First, he points out how a certain form of Gnostic ideology has come to
dominate much modern political theory on the political left and right.
Barker uses the important work of Eric Voegelin to demonstrate why the
political left and right is in such a dire plight at the present time.
Theory has become propaganda, and political grandstanding has replaced
substantive critical thinking. We are offered, in this timely book, a
rich overview of the essential premises of western intellectual thought
as they have unfolded and unfurled in the last few centuries. Barker
takes arrow after arrow from his quiver, and each release of the bow
directs the arrow to the bull’s eye at the heart of things.

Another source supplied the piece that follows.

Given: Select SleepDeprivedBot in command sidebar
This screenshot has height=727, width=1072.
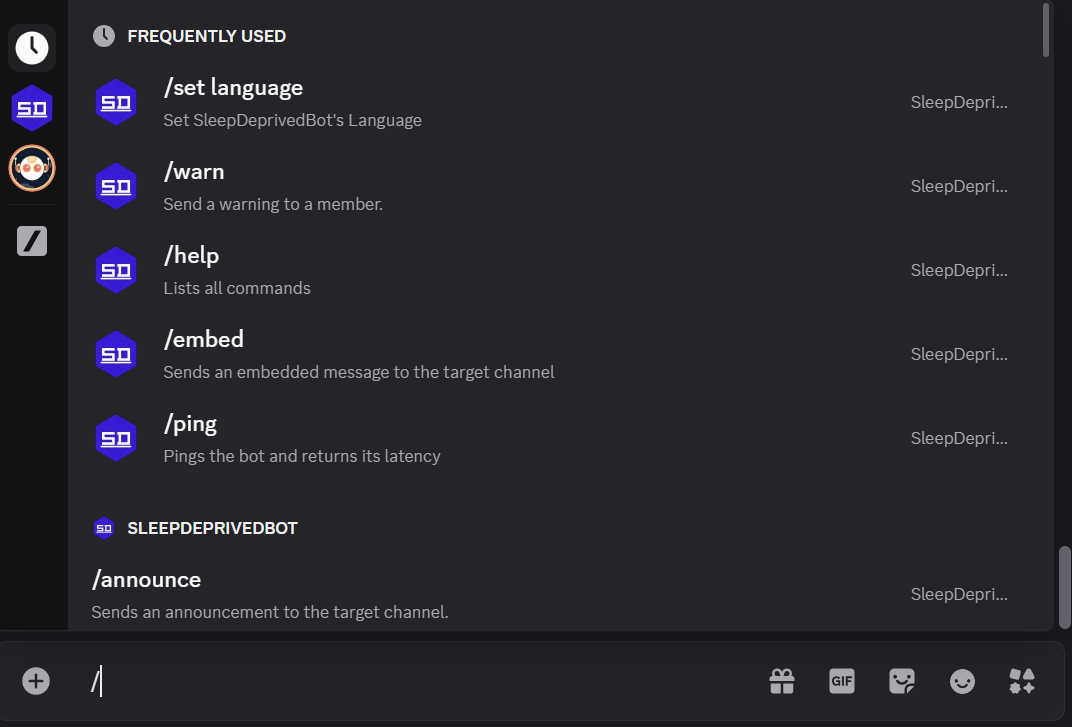Looking at the screenshot, I should (32, 108).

Second, he holds high the important role of Bethune and connects the
concerns of Bethune with those of Acorn. Both men stand in the same
line and lineage. Both men stood in the gap for the common person, and
did so in heroic and not to be forgotten ways. Barker makes all this
clear in a succinct and clear headed manner. But, equally important,
where and why do Bethune and Acorn part paths? Both men are for the
people, but the language of ‘the people’ can mean all sorts of things
and mask all sorts of deeper philosophical differences. How does Acorn, in short, go beyond
Bethune? These sorts of questions (and the many philosophical premises
implicit and often well hidden in the debate) are part and parcel of
Barker’s many probes in Beyond Bethune.

Third, and this is an important contribution of Beyond Bethune, Barker
takes spade to soil and unearths many of Acorn’s often ignored deeper
religious roots. Acorn had substantive Anglican roots, and he returned
to such roots in the final years of his turbulent life. It is only as
we understand the more complex Anglican political tradition that we can
understand Acorn’s more nuanced and rigorous political ideas and social
stances. But, since few seem to have a feel or fix for such a time
tried perspective, many of Acorn’s ideas are lost or ignored by
biographers and interpreters of Acorn.

Fourth, Barker uses Acorn as a way of exposing the bankruptcy of
liberal and leftist politics at a deeper philosophical level. Acorn is
often identified with the socialist and communist left, and Barker
points out why, by day’s end, this is not a place that Acorn would or
could call home. Acorn was much too bright to be co-opted by either the
left or right both as an intellectual and as a poet. This is why Acorn,
like George Grant and Stephen Lea*censored*, were misunderstood by both
the new left and liberals, and why all three dared to raise hard
questions about the unquestioned assumptions of the left. All three
were not orthodox enough to be part of the tribe and clan or genuflect
to the creed. Barker makes clear why this is the case.

Fifth, Barker raises the timely question about people’s poetry in the
present tense. Who carries the banner of people’s poetry today, or has
it guttered out into uncritical ideology? Is there a form of people’s
poetry, true to Acorn, that has not been co-opted by the right or left?

Beyond Bethune, in nine compact chapters, massages these crucial issues
from a variety of angles: 1) The Prologue: A Way Back walks the
attentive reader into the heart of the deeper debate. 2) Brave New
World of People’s Poetry, 3) Satanism and Modern Politics, 4)
Unearthing Acorn, 5) The First American Civil war, and the New Age of
Ideology, 6) Ted Plantos: People’s Poet, Christian Mystic and Critic of
Modernity, 7) Bethuniverse Revisited, 8) Prospects for People’s Poetry
Post-Plantos and Purdy and 9) Epilogue: Beyond Bethune pull no punches
in their rigour and poise, surgical precision and relentless
reflections. Barker speaks, and he makes this abundantly clear, as an
active insider to the debate about Acorn and the larger issues that
surround Acorn.

There is no doubt Beyond Bethune is a must read and keeper, but it is
not bedside reading. Barker will challenge one and all in his approach
to people’s poetry, Acorn, Bethune and the fate of Canada. Barker goes
much deeper than mere ranting. He goes to the more profound
philosophical issues, and he refuses to budge from such a position.
Those who do not want to go to such places will find the book tough
going, but for those who hike with Barker and Acorn to such places, the
vistas seen are well worth the strenuous climb.